# Your instructions:
The lines from the one holding "820x666 pixels. How" to the final line of the listing below are to be duplicated exactly, with both ends included and pictures omitted.

━━━ Entries provided ━━━

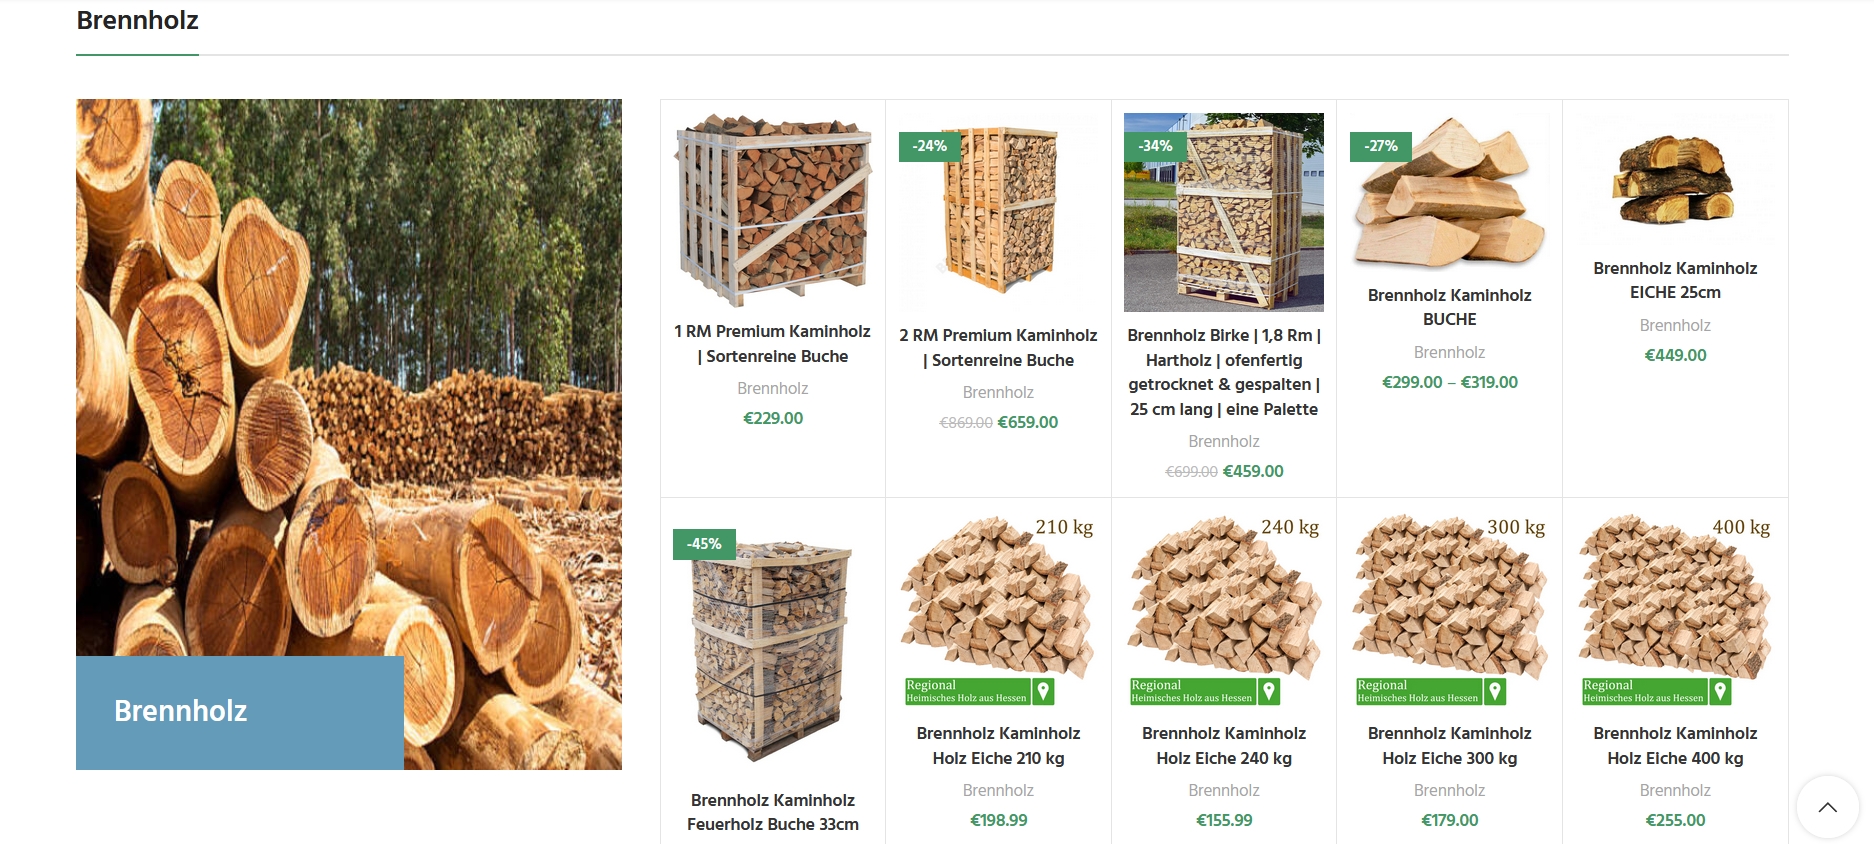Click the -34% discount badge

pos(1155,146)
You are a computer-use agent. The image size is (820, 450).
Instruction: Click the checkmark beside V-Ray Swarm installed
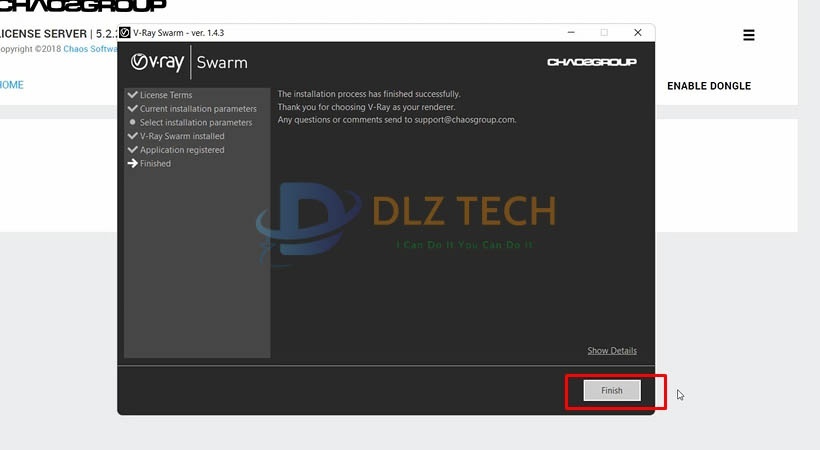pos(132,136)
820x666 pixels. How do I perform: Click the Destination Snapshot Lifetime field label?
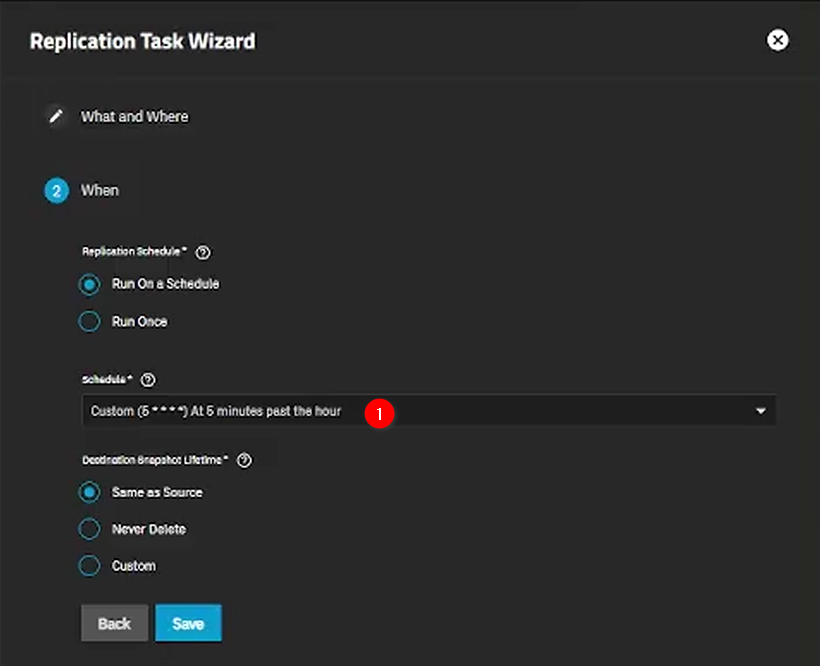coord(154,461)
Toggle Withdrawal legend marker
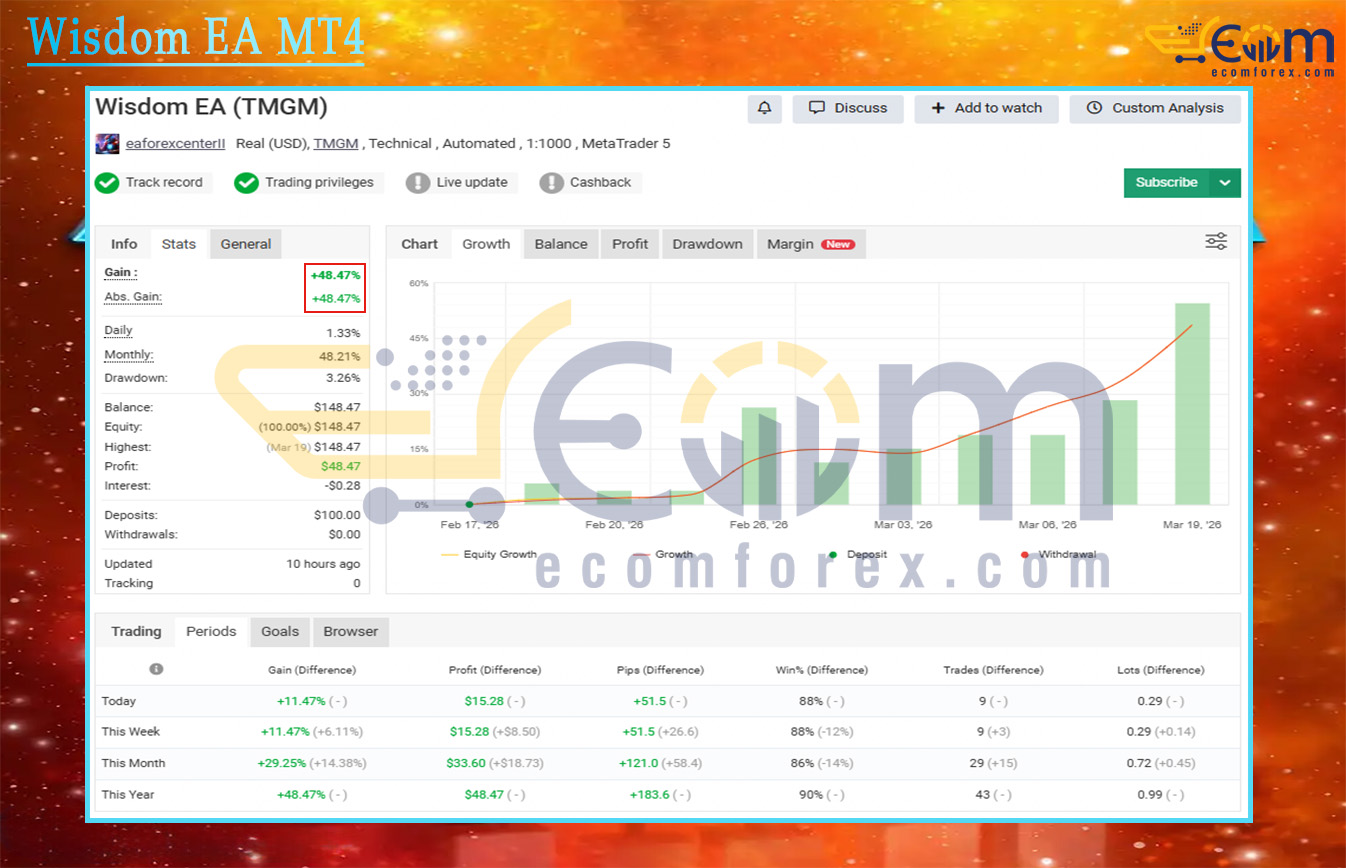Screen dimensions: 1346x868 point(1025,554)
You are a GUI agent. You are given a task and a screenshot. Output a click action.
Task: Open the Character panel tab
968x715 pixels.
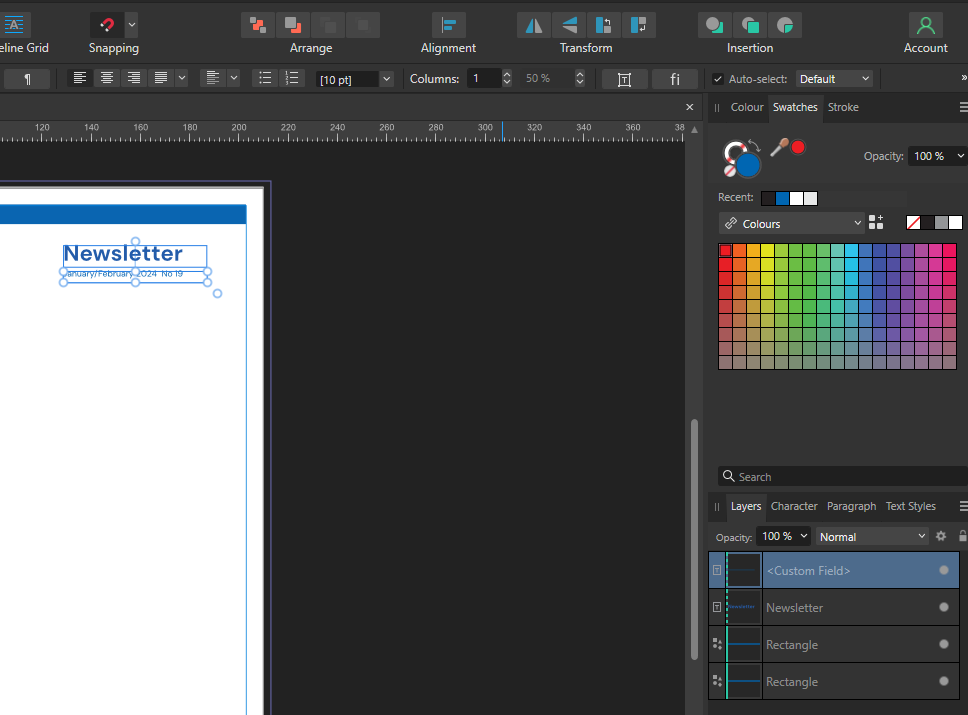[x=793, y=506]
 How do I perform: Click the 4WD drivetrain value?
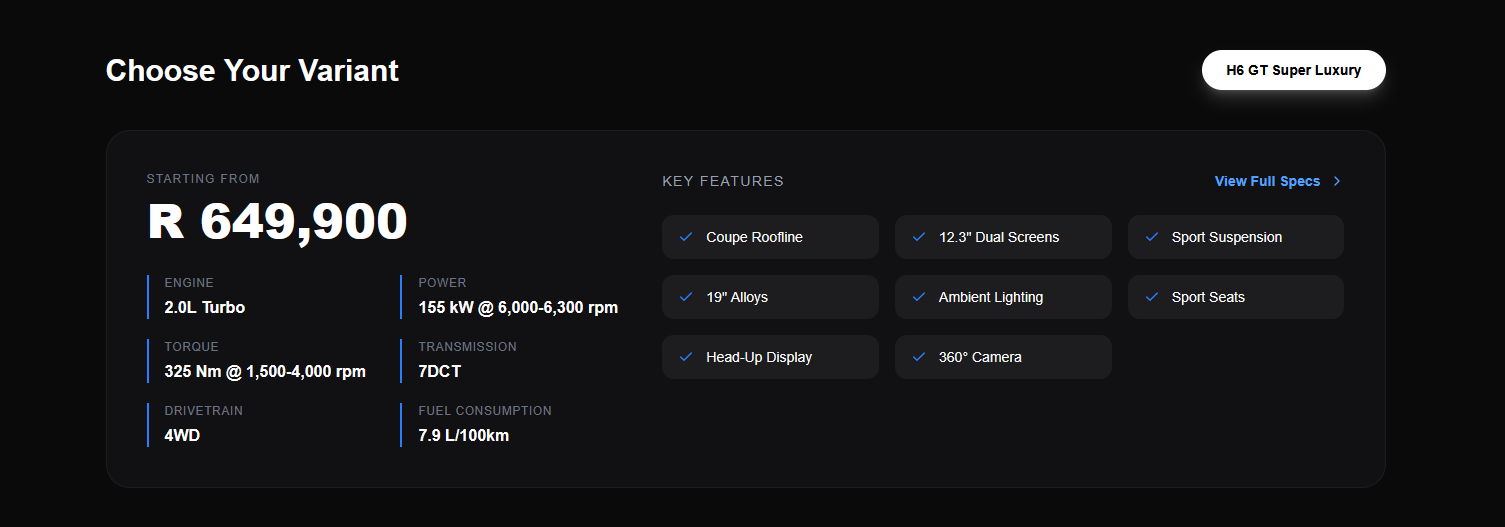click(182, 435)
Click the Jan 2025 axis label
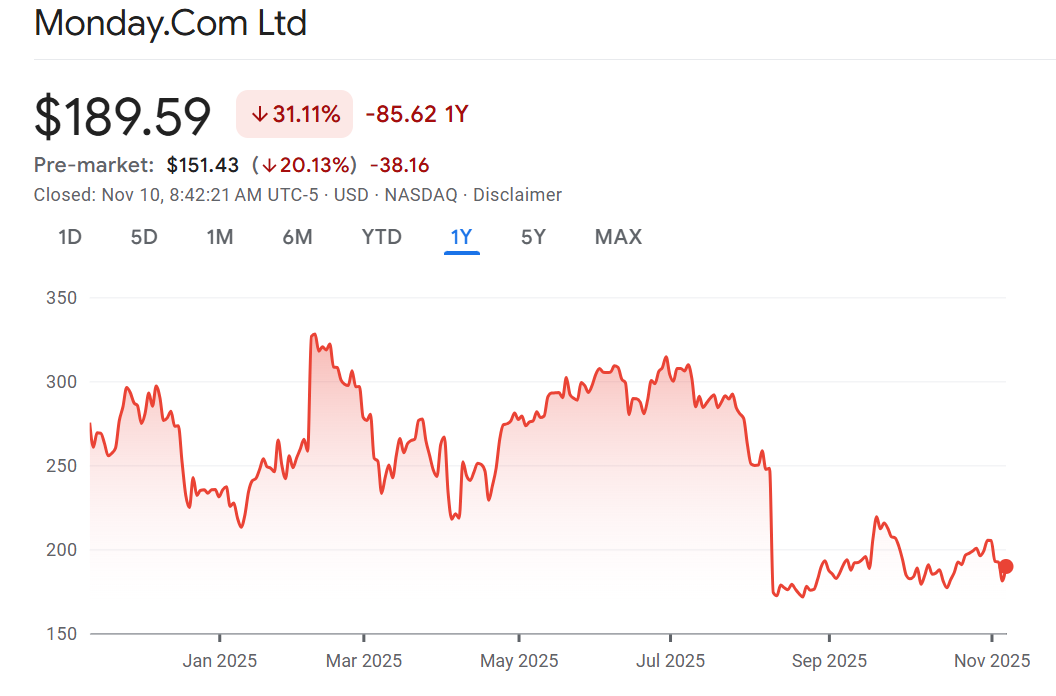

━━━

# Reply:
820x666 pixels. How do I perform: Click the Destination Snapshot Lifetime field label?
coord(154,461)
Toggle Withdrawal legend marker
Screen dimensions: 1346x868 point(1025,554)
You are a GUI agent. You are given a task and a screenshot. Output a click action.
Task: Open the Character panel tab
968x715 pixels.
[x=793, y=506]
 How do I perform: Click the 4WD drivetrain value?
click(182, 435)
Click the Jan 2025 axis label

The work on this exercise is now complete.